After massive demand, MTV finally began airing the video again, but only showed it after midnight. You can view the full, unedited version here, but you’ll have to verify your age since it’s age-restricted. (Side note: I don’t find it that offensive, but I definitely wouldn’t let your grandma watch it.)
(Fun fact: During a performance at the 1998 Reading Festival, the Beastie Boys requested that The Prodigy not play “Smack My Bitch Up,” to which vocalist/beatboxer Maxim replied, “They didn’t want us to play this fucking tune. But the way things go, I do what the fuck I want.” The song went on to win Best Dance Video and Best Breakthrough Video at the MTV VMAs the same year.)
Leeroy left the band at its commercial peak in 1999, and The Prodigy went on a brief hiatus.
Where Are They Now?
Still playing huge festivals and recording new material.
The Prodigy reunited in 2002 and released the single “Baby’s Got a Temper” to critical disappointment. Once again, the single was accompanied by a controversial video. This one featured topless women suggestively milking cows. No, I’m not kidding (this video is also age-restricted, by the way). The lyrics also included references to the date rape drug Rohypnol, so The Prodigy was just asking for this to get banned.
The band released two more albums (2004’s Always Outnumbered, Never Outgunned and 2008’s Invaders Must Die) and embarked on a whirlwind tour, which included stops at festivals like Przystanek Woodstock and Download Festival.
(Fun fact: Dave Grohl played drums on the Invaders Must Die track “Run with the Wolves.”)
In May 2012, The Prodigy announced the working title of its next album: How to Steal a Jet Fighter. As of 2013, the album has yet to be released.
But Why The Prodigy?
The band debuted a few new tracks at various festivals last year, so How to Steal a Jet Fighter is a real thing. No idea when it will be released, but it should be soon.
What Does Sam Think?
I don’t mean to sound like a music elitist or anything, but I started listening to The Prodigy at a young age (probably too young, now that I think about it). The Fat of the Land was one of the CDs my mom would play in her car all the time, along with The Crystal Method’s Vegas and Massive Attack’s Mezzanine. My mom is apparently a raver in disguise (proved by her trip to a Crystal Method show that turned out to be a rave).
Anyway, I grew up listening to a lot of different kinds of music, so when I got older, I never really understood why a lot of my friends had no idea what I was talking about when I mentioned The Prodigy. I just assumed everyone listened to them. I mean, didn’t every kid grow up hearing “Smack My Bitch Up” on the way to the pool in the summer? No? Perhaps this explains a lot.
I can’t say that I’m an expert on electronic music—I just know what I like. After researching the bands I heard in my mom’s car, I realized most of them had one thing in common: they were all big beat electronic bands. So if you like The Prodigy, you will most likely also dig The Crystal Method, Fatboy Slim and The Chemical Brothers (I know I mentioned Massive Attack earlier, but that’s considered trip-hop).
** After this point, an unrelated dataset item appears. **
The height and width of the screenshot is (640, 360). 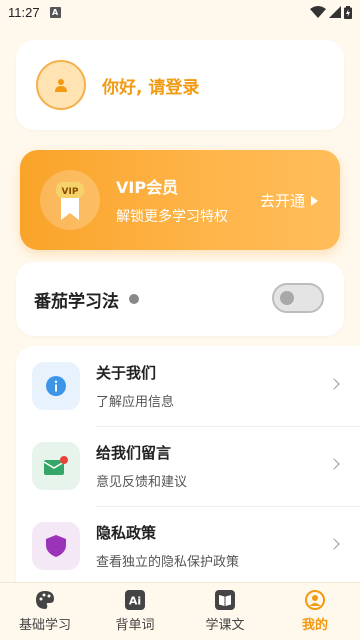 I want to click on ai-icon-text: Ai, so click(x=135, y=602).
The Prodigy just has great beats. If you ignore the controversy for a second, you can definitely see the appeal here. The Fat of the Land in particular is some heavy stuff. It’s not like the electronic music you hear today. Yeah, this band started out as a rave band, but these guys weren’t afraid to experiment later on. Of course electronic music gets a little repetitive, but I could listen to The Prodigy forever.
-- Sam Boyer, reporting from the ‘90s.